An “alarming proportion” of the roughly 3.8 billion people who remain unconnected women, says The Guardian. Along with the rural poor, they are “substantially excluded from education, business and other opportunities the internet can provide”.
The discrepancy between countries is also striking. Somalia ranks bottom in the global league of internet access, with fewer than 2% of the population regularly online, compared to over 98% of Iceland’s citizens.
The growing divide between those online and offline led to the UN Human Right Council in 2016 to pass a non-binding resolution condemning countries that intentionally take away or disrupt its citizens’ internet access.
Due to the lack of access and suppressive tactics by certain governments, the United Nations declared that “online freedom” is a “human right”, similar to access to water, and one that must be protected.

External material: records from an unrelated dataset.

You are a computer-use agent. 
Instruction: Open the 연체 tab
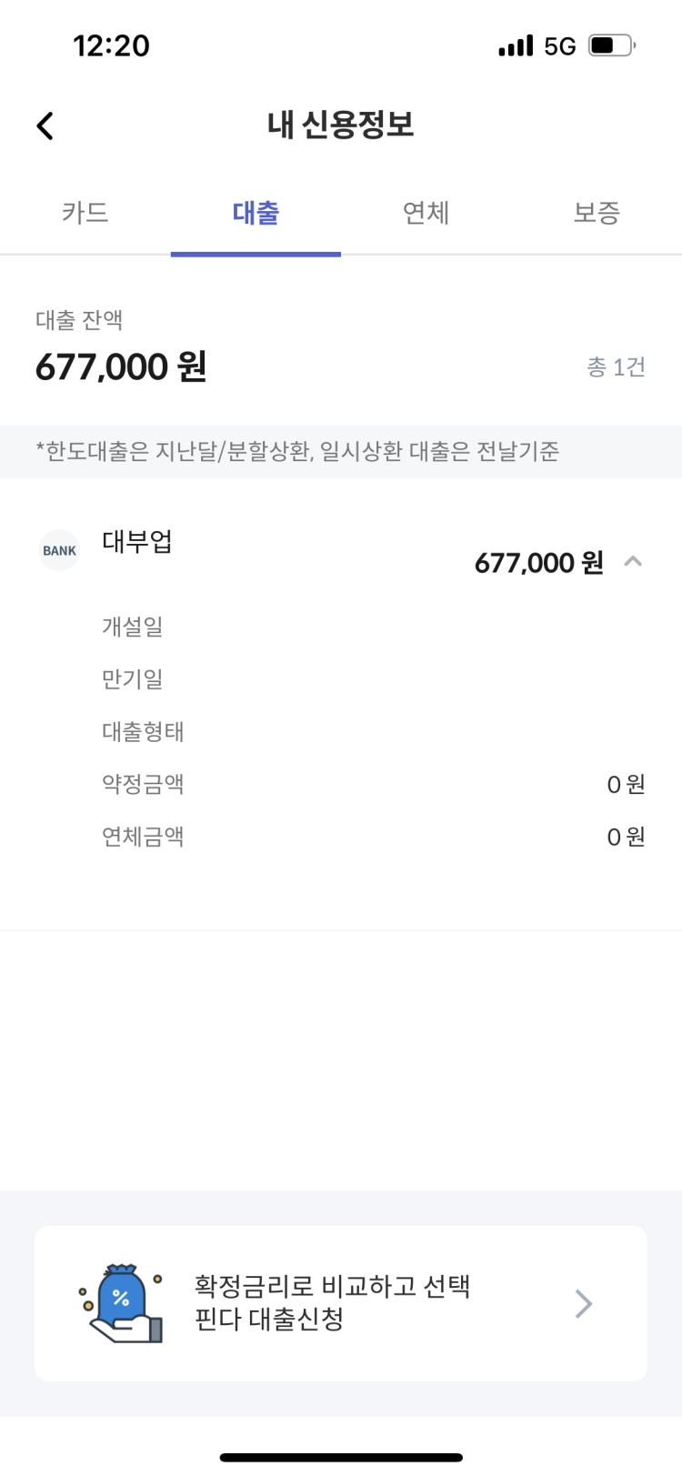pyautogui.click(x=426, y=213)
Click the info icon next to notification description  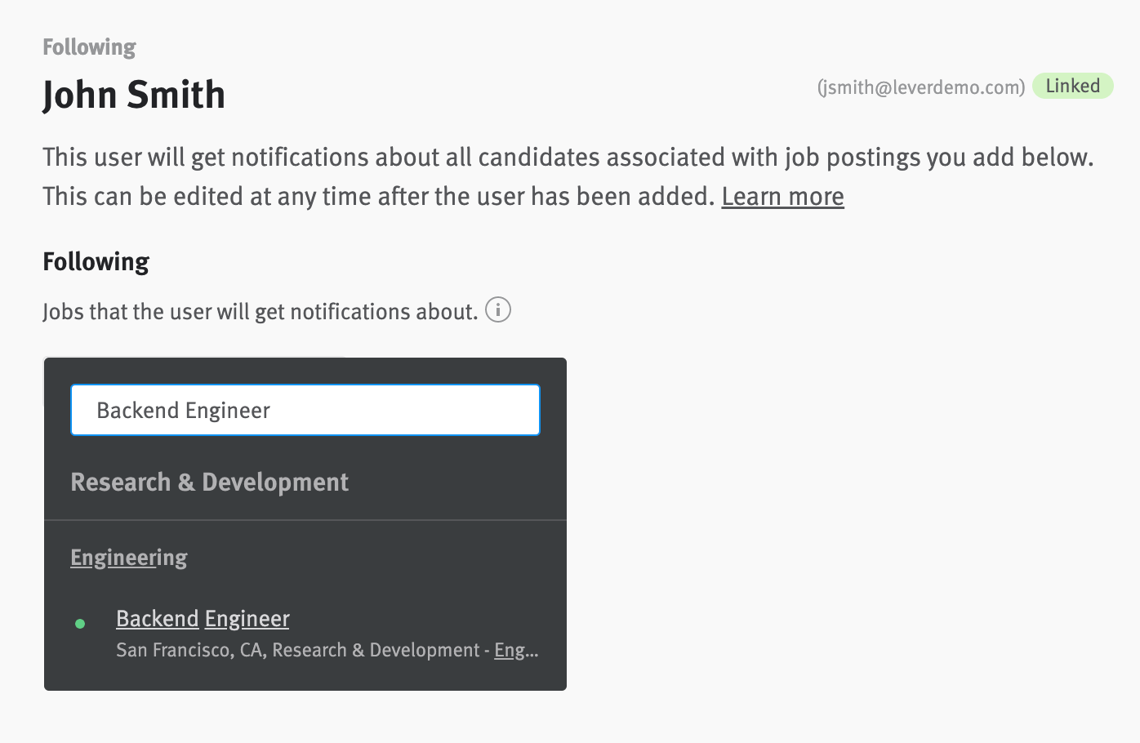coord(498,310)
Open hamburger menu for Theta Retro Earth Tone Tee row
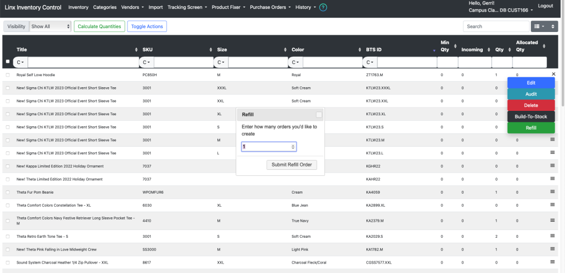 point(552,235)
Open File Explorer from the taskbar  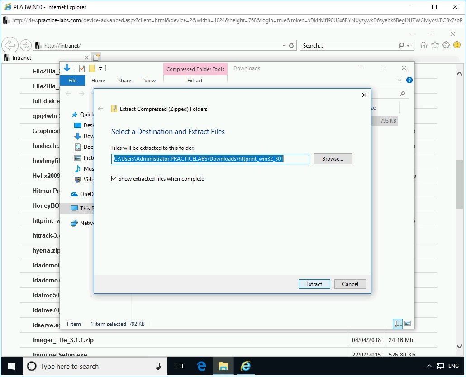[x=223, y=367]
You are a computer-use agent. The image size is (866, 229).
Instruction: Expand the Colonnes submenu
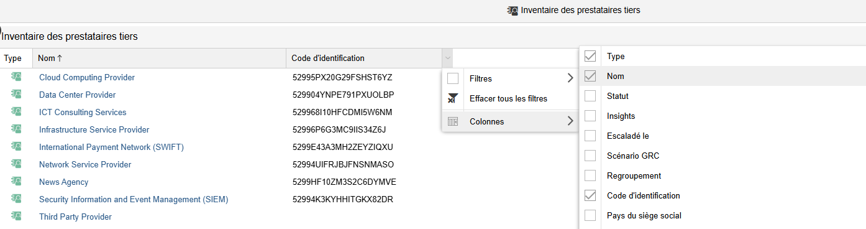(510, 121)
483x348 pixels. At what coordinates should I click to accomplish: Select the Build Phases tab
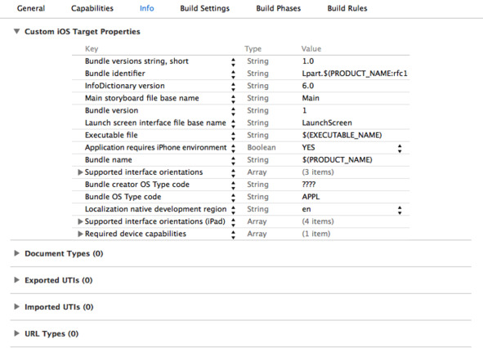[x=278, y=8]
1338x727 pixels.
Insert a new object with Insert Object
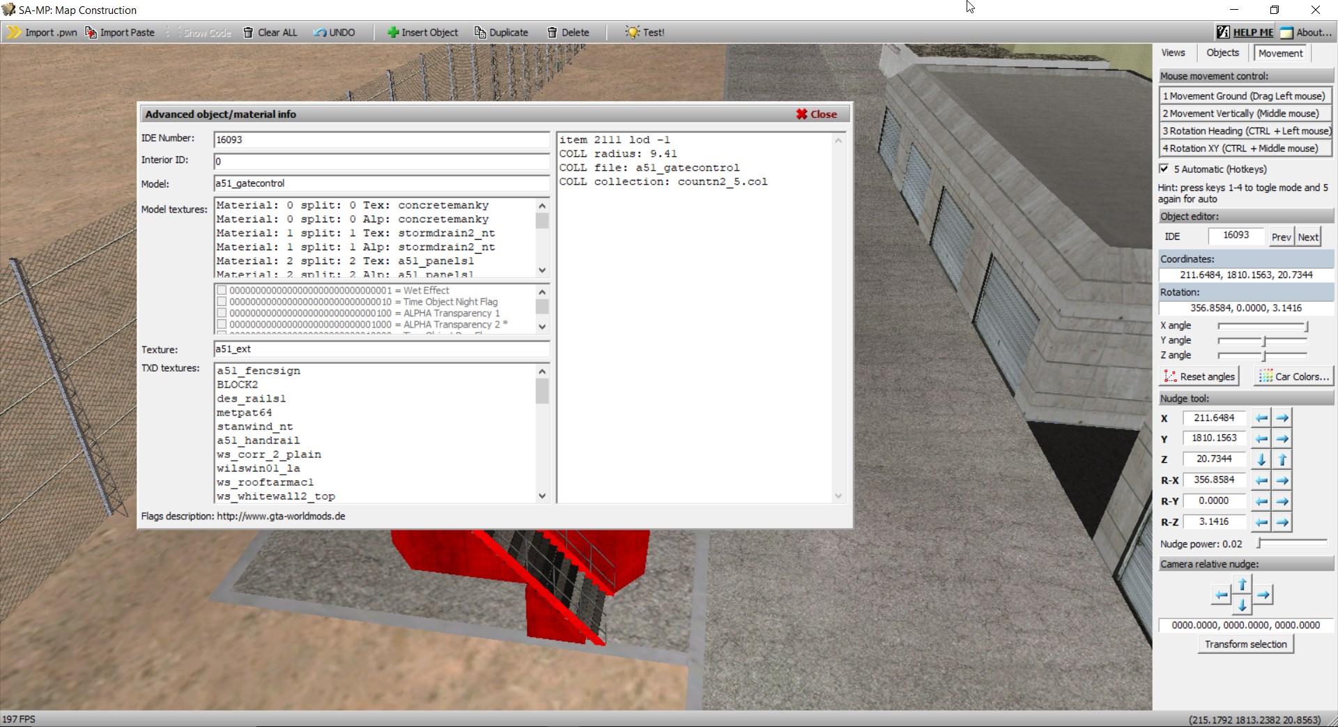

Business Insider reported at the time that the resolution “did not receive universal backing”, with several countries, most notably Russia, China and South Africa, rejecting it.
This week, Media Monitoring Africa's executive director, William Bird, told South Africa’s Competition Commission's Data Services Market Inquiry that access to the internet should be considered a basic human right, and failure to do so would effectively take the country back to apartheid.
Bird said that while access to the internet is easily available to wealthy, the poor, who make up the majority of the population, have to resort to disproportionately high rates for data in order to get online, Fin24 reports.
With the world increasingly moving into a digital space, the marginalised will be further left behind if they are unable to afford access to the internet, he said.